Amazon Macie is Enabled

Overview

Amazon Macie is a security service that uses machine learning to automatically discover, classify, and protect sensitive data stored in Amazon S3. This check verifies that Macie is enabled and actively running in your AWS regions where S3 buckets exist.

Think of Macie as a watchdog for your S3 data. It continuously scans your buckets to find sensitive information like personally identifiable information (PII), financial data, or credentials that may have been accidentally uploaded.

Risk

If Macie is not enabled:

Sensitive data goes undetected: Credit card numbers, social security numbers, API keys, and other sensitive data in your S3 buckets remain unclassified and potentially exposed.
Misconfigurations are missed: Public buckets or overly permissive access policies may go unnoticed.
Compliance gaps: Without automated data discovery, meeting regulatory requirements (GDPR, HIPAA, PCI-DSS) becomes much harder.
Data exfiltration risk: Attackers who gain access to your environment can more easily find and steal valuable data.

Severity: Medium

Remediation Steps

Prerequisites

You need:

AWS Console access with permissions to enable Macie (typically macie2:EnableMacie)
Access to each AWS region where you have S3 buckets

Required IAM permissions

To enable Macie, your IAM user or role needs at minimum:

{
  "Version": "2012-10-17",
  "Statement": [
    {
      "Effect": "Allow",
      "Action": [
        "macie2:EnableMacie",
        "macie2:GetMacieSession",
        "iam:CreateServiceLinkedRole"
      ],
      "Resource": "*"
    }
  ]
}

The iam:CreateServiceLinkedRole permission is needed because Macie creates a service-linked role on first enablement.

AWS Console Method

Sign in to the AWS Management Console.
Make sure you are in the us-east-1 region (or your target region). You can check this in the top-right corner of the console.
In the search bar at the top, type Macie and select Amazon Macie from the results.
You will see one of the following:
- "Get started" button: Macie has never been enabled. Click Get started, then click Enable Macie.
- "Resume" button: Macie was previously suspended. Click Resume Macie to reactivate it.
- Dashboard view: Macie is already enabled and running.
Repeat for each region where you have S3 buckets. Use the region selector in the top-right corner to switch regions.
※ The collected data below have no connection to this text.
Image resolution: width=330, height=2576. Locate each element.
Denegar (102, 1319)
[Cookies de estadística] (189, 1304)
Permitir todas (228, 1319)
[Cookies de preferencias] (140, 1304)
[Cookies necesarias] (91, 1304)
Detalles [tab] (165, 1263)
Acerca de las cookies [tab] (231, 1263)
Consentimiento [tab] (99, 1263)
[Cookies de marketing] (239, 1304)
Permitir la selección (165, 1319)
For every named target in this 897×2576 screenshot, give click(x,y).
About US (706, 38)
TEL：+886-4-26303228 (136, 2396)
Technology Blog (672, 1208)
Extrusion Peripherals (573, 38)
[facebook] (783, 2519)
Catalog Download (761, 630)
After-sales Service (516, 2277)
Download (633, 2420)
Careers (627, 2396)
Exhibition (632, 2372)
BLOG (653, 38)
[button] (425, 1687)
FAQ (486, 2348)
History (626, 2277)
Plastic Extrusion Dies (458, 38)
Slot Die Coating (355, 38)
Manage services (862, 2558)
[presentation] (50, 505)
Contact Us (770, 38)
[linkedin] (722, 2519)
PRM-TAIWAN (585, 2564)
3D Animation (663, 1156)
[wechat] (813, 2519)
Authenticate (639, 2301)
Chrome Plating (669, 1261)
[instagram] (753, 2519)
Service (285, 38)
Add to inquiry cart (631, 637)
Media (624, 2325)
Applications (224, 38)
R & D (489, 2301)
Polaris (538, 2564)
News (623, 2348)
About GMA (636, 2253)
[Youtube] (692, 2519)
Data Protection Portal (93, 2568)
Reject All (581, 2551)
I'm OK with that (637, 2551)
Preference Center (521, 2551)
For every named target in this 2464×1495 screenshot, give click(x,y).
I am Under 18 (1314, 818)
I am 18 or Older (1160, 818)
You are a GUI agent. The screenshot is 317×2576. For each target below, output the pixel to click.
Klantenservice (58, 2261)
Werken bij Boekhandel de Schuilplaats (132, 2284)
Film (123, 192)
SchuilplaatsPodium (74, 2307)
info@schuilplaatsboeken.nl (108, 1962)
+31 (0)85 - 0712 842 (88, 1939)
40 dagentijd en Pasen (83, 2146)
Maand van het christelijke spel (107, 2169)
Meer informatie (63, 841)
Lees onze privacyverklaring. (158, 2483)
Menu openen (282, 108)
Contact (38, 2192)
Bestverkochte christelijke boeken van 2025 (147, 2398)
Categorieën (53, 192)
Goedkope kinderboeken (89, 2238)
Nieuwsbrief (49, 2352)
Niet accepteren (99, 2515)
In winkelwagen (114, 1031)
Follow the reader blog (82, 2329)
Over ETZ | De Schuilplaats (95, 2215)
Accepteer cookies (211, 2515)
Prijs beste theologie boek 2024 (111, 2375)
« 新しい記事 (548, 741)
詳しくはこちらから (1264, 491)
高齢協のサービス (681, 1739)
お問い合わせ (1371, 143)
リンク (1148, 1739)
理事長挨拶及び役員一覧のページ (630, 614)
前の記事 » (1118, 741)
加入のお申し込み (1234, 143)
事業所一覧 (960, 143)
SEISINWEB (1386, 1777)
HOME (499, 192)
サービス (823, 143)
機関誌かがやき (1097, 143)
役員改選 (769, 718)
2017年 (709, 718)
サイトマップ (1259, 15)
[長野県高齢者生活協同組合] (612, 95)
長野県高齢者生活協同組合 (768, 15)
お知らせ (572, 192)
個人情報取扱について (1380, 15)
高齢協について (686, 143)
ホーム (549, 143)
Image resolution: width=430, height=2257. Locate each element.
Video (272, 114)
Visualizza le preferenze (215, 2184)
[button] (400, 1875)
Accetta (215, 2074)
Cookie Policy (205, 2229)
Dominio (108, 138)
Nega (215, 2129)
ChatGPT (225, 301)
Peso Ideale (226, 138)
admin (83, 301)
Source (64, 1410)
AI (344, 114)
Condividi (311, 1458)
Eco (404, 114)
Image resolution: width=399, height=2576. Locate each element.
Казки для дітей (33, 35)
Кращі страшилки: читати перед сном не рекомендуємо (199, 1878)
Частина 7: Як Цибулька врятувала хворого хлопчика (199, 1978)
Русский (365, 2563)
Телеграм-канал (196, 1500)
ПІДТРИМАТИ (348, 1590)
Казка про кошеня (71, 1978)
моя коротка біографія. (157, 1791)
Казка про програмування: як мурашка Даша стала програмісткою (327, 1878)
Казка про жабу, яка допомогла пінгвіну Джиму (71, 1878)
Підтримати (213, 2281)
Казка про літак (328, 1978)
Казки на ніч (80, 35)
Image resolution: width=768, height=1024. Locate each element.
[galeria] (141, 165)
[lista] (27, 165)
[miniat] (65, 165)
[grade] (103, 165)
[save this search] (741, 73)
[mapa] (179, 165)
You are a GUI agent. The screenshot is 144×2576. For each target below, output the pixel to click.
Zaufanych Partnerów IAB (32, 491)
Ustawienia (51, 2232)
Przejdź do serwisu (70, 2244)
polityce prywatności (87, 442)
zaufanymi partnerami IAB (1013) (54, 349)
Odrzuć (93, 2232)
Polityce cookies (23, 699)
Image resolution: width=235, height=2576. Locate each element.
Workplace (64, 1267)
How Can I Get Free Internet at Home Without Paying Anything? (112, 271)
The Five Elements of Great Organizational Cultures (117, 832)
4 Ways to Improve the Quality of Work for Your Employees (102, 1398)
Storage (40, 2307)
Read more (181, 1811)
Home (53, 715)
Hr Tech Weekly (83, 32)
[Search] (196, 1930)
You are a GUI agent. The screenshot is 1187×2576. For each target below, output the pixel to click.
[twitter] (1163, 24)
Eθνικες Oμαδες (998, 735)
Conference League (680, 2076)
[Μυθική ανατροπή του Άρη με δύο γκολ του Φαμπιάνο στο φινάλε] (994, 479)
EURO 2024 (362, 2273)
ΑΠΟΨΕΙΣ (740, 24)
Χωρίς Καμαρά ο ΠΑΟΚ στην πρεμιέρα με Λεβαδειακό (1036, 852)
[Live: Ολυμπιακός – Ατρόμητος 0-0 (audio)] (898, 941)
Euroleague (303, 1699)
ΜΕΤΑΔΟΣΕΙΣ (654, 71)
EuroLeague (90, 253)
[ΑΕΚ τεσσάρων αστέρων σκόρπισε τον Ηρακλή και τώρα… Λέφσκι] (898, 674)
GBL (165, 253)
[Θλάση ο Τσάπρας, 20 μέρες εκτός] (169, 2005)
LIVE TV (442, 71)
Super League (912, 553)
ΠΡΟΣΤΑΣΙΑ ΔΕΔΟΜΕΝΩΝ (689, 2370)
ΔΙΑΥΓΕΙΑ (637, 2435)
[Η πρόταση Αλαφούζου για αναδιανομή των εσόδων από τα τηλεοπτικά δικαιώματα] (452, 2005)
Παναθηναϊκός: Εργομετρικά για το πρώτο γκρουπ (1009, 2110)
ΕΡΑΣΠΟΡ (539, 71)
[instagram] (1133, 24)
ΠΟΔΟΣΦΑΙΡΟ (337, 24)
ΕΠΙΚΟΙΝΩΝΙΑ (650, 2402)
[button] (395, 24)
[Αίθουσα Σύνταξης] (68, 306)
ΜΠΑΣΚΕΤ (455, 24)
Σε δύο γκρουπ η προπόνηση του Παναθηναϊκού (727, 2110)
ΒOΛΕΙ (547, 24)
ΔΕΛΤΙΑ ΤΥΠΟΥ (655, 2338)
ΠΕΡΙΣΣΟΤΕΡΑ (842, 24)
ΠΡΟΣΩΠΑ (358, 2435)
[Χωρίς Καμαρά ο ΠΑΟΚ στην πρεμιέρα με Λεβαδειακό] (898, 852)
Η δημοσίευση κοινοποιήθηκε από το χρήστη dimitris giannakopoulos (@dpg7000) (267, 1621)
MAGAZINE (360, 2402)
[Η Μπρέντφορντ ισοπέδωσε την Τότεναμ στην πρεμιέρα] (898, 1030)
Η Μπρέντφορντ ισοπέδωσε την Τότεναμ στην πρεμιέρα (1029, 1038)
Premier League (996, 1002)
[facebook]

Note: Macie is a regional service. You must enable it separately in each region where you want to monitor S3 data.

AWS CLI (optional)

Enable Macie via CLI

To enable Macie in us-east-1:

aws macie2 enable-macie --region us-east-1

To enable Macie with a custom finding publishing frequency (how often findings are sent to Security Hub and EventBridge):

aws macie2 enable-macie \
  --region us-east-1 \
  --finding-publishing-frequency FIFTEEN_MINUTES

Available frequencies: FIFTEEN_MINUTES, ONE_HOUR, SIX_HOURS

Resume a suspended Macie session

If Macie was previously suspended (paused), you need to update its status:

aws macie2 enable-macie \
  --region us-east-1 \
  --status ENABLED

Enable Macie in multiple regions

To enable Macie across all regions where you have S3 buckets:

# List of regions to enable (customize as needed)
REGIONS="us-east-1 us-west-2 eu-west-1"

for region in $REGIONS; do
  echo "Enabling Macie in $region..."
  aws macie2 enable-macie --region "$region" 2>&1
done

CloudFormation (optional)

CloudFormation Template

This template enables Amazon Macie for the account in the region where the stack is deployed.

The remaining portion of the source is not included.